_Work instruction_.
Which lines of the data contain the string "sidebar"? Copy every one.

_Given data_.
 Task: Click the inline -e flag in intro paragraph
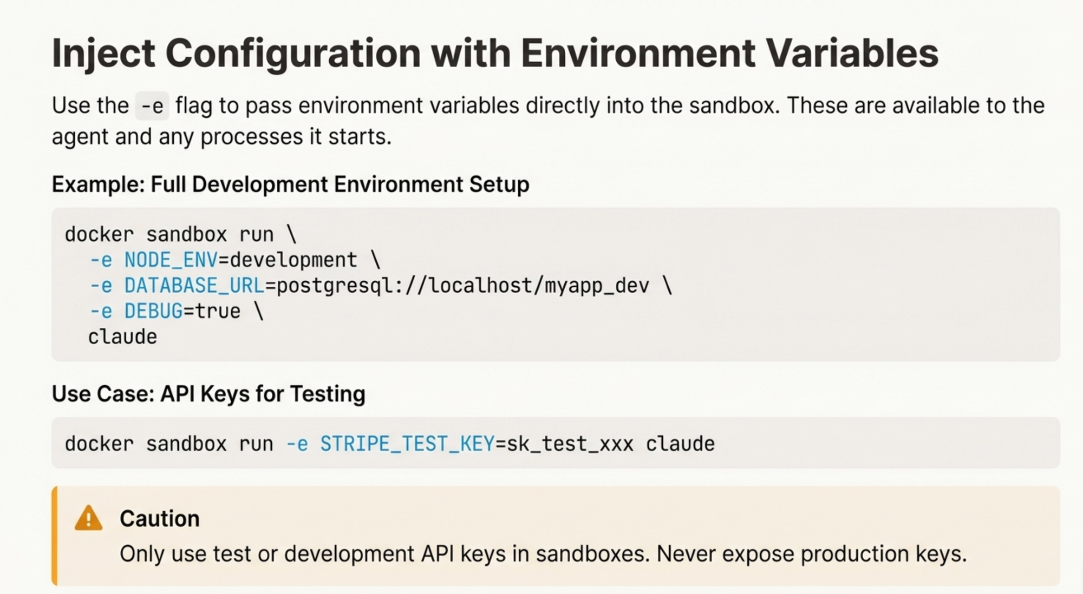point(152,106)
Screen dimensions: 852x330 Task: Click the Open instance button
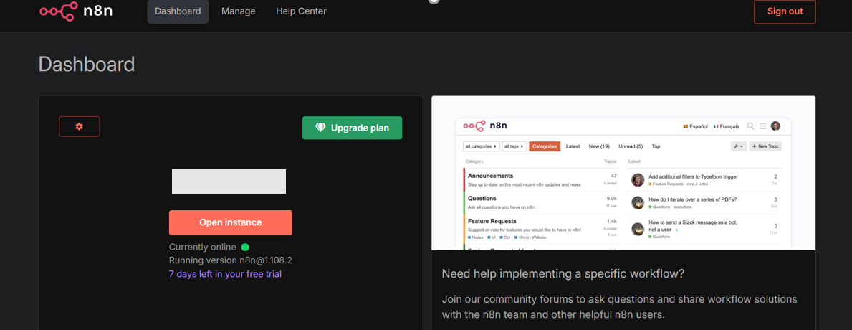pyautogui.click(x=230, y=222)
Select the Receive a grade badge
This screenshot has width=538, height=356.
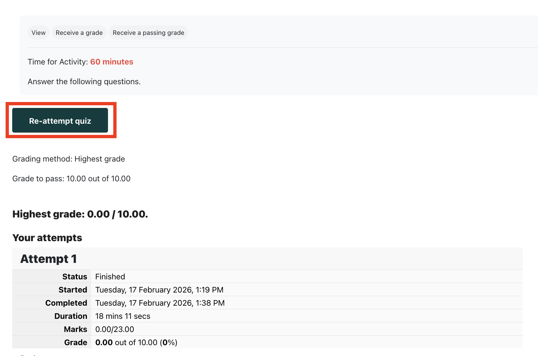point(79,33)
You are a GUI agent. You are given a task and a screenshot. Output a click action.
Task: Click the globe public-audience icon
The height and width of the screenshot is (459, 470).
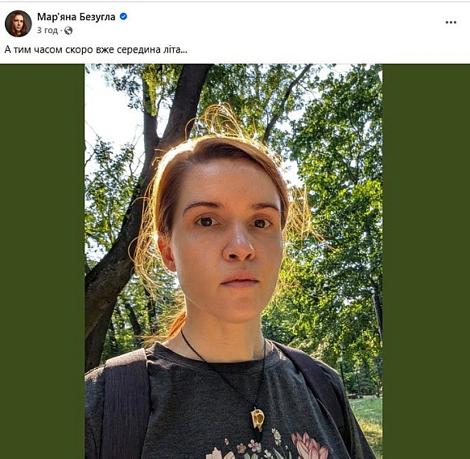pos(68,31)
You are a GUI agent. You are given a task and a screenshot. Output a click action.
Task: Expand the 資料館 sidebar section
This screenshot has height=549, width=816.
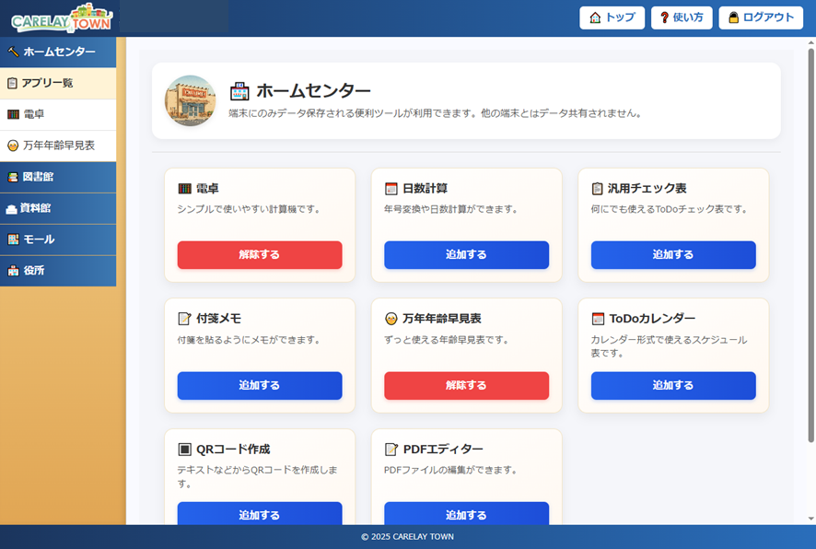pyautogui.click(x=58, y=208)
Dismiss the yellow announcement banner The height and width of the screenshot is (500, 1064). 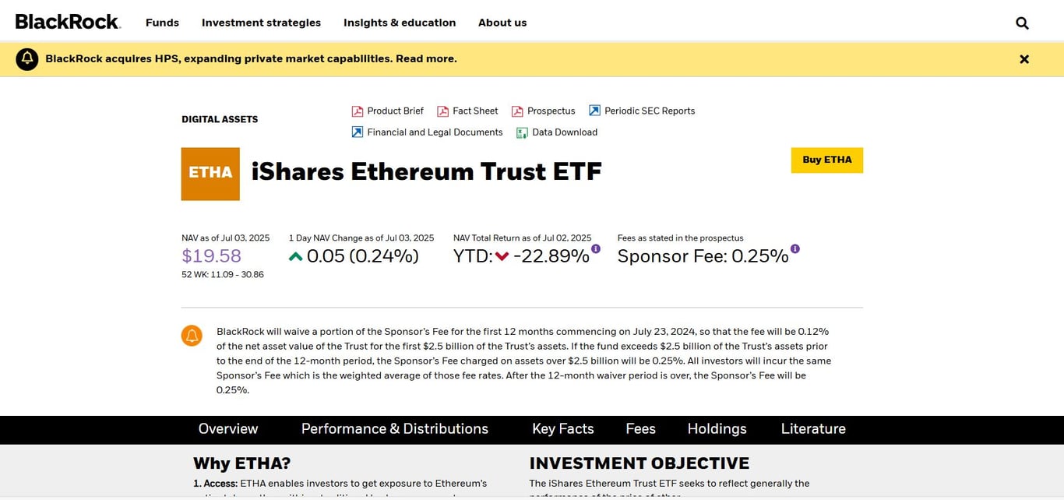[x=1024, y=58]
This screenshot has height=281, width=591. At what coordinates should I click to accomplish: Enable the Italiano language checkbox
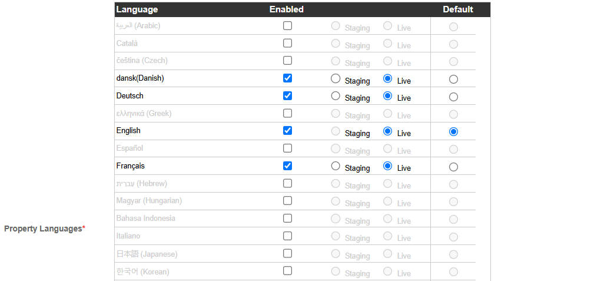tap(288, 236)
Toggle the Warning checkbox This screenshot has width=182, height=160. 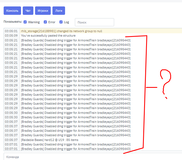click(25, 22)
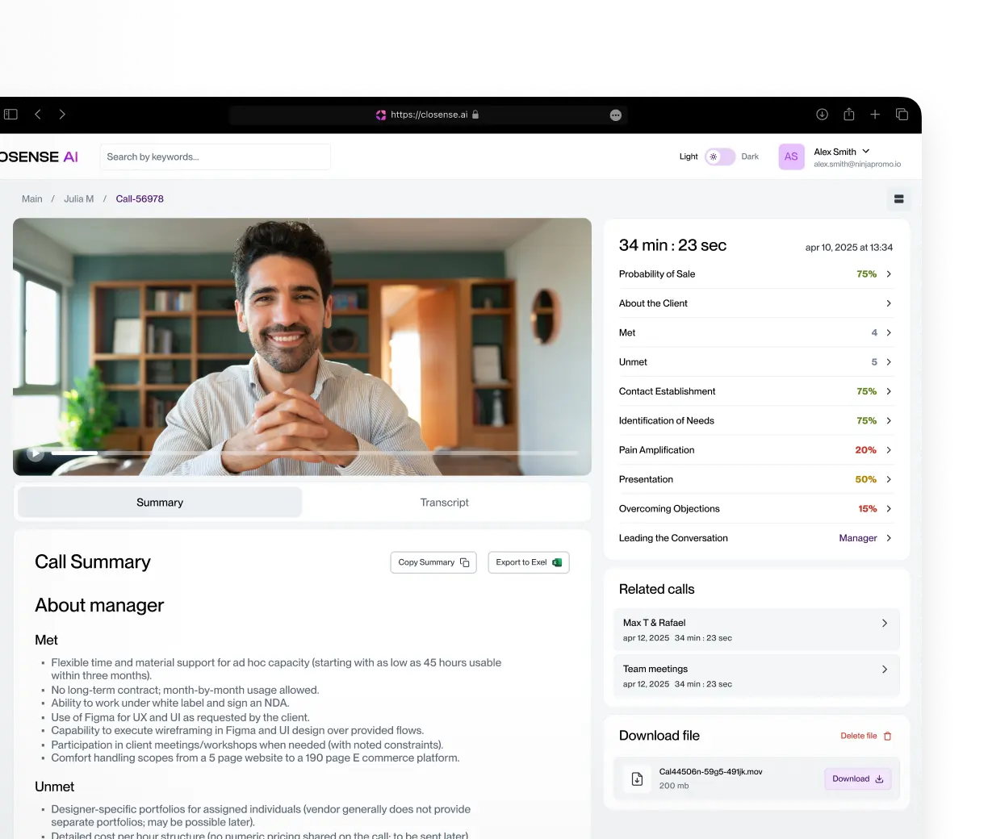Show tab overview icon in browser
This screenshot has width=988, height=839.
click(902, 115)
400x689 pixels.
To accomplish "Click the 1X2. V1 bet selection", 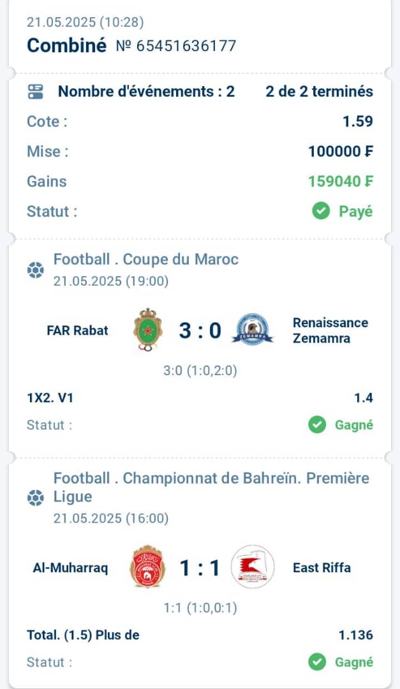I will tap(50, 398).
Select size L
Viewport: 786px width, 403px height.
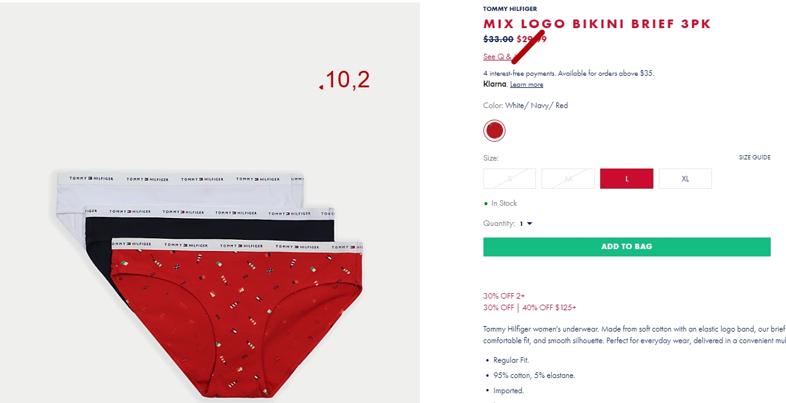click(x=626, y=178)
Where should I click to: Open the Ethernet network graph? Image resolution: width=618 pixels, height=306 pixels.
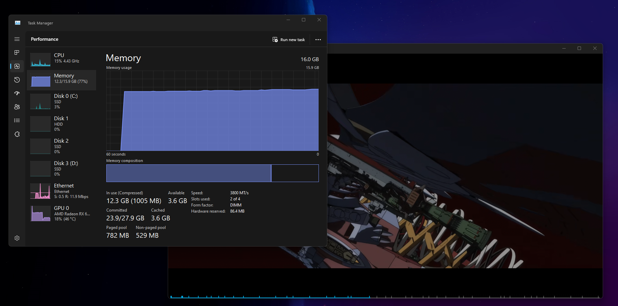point(61,191)
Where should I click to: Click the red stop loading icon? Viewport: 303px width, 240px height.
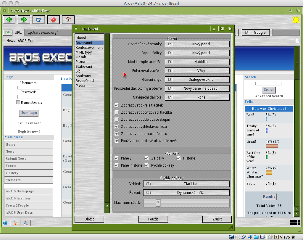[x=53, y=20]
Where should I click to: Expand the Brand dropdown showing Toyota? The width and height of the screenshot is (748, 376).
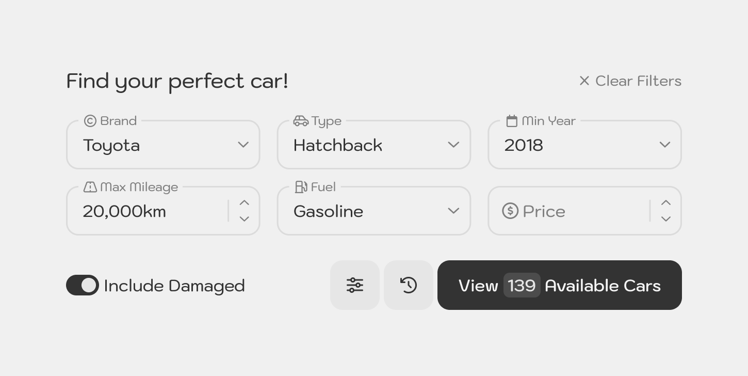click(x=163, y=145)
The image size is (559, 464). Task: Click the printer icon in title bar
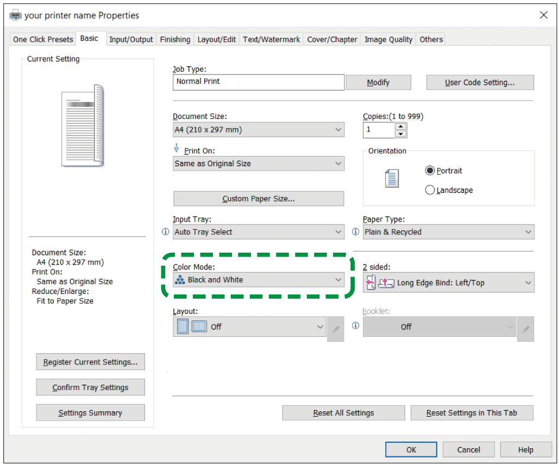16,15
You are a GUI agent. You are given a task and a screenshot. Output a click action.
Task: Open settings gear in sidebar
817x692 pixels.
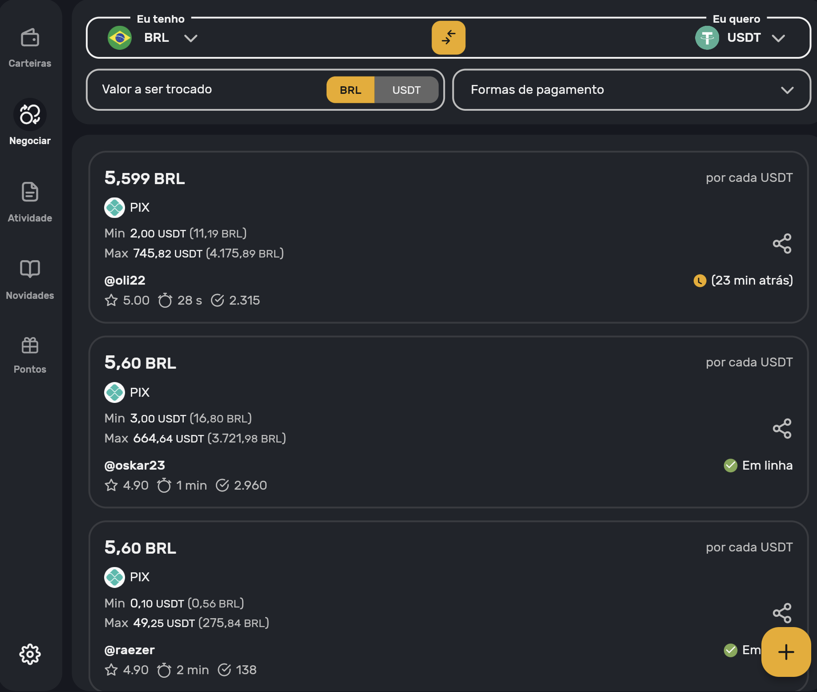pyautogui.click(x=30, y=654)
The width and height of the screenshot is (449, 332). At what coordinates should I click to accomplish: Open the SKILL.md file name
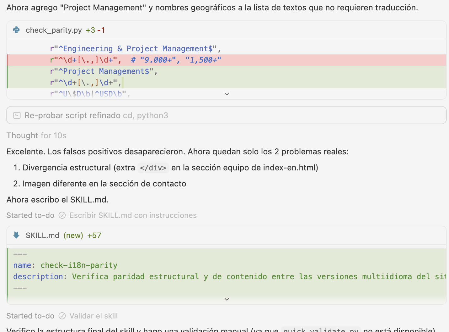[x=42, y=235]
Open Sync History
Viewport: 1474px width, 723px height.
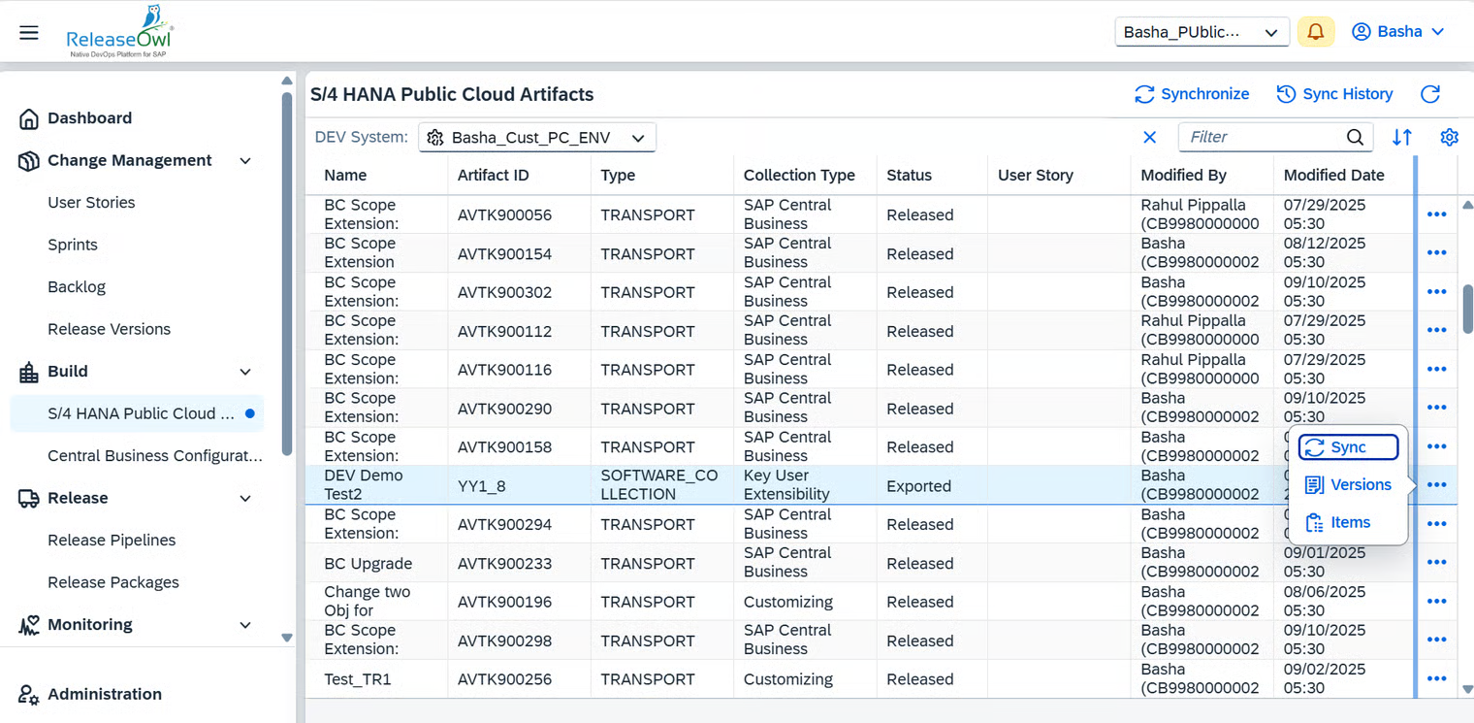coord(1334,94)
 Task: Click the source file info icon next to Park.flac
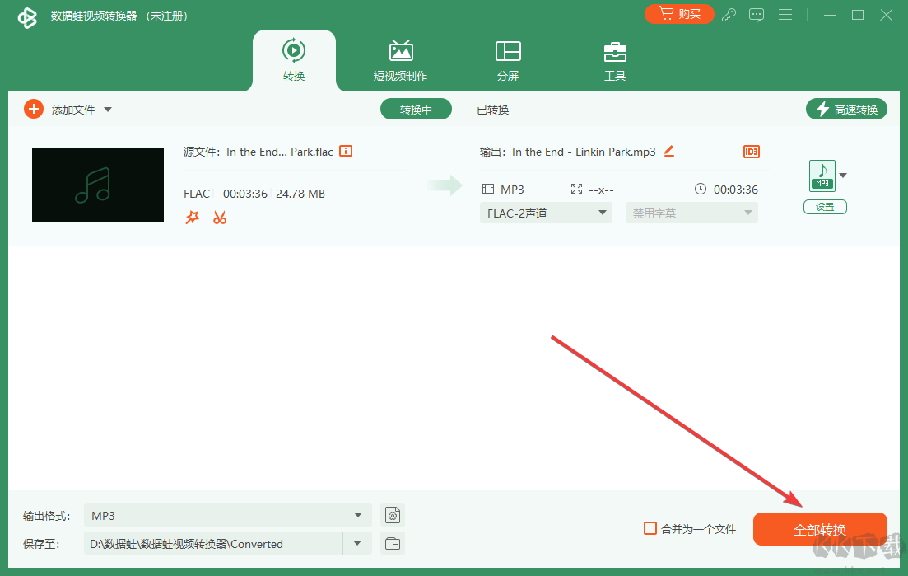click(345, 151)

_Finished task_.
Task: Expand the 資料館 sidebar section
Task: Open settings gear in sidebar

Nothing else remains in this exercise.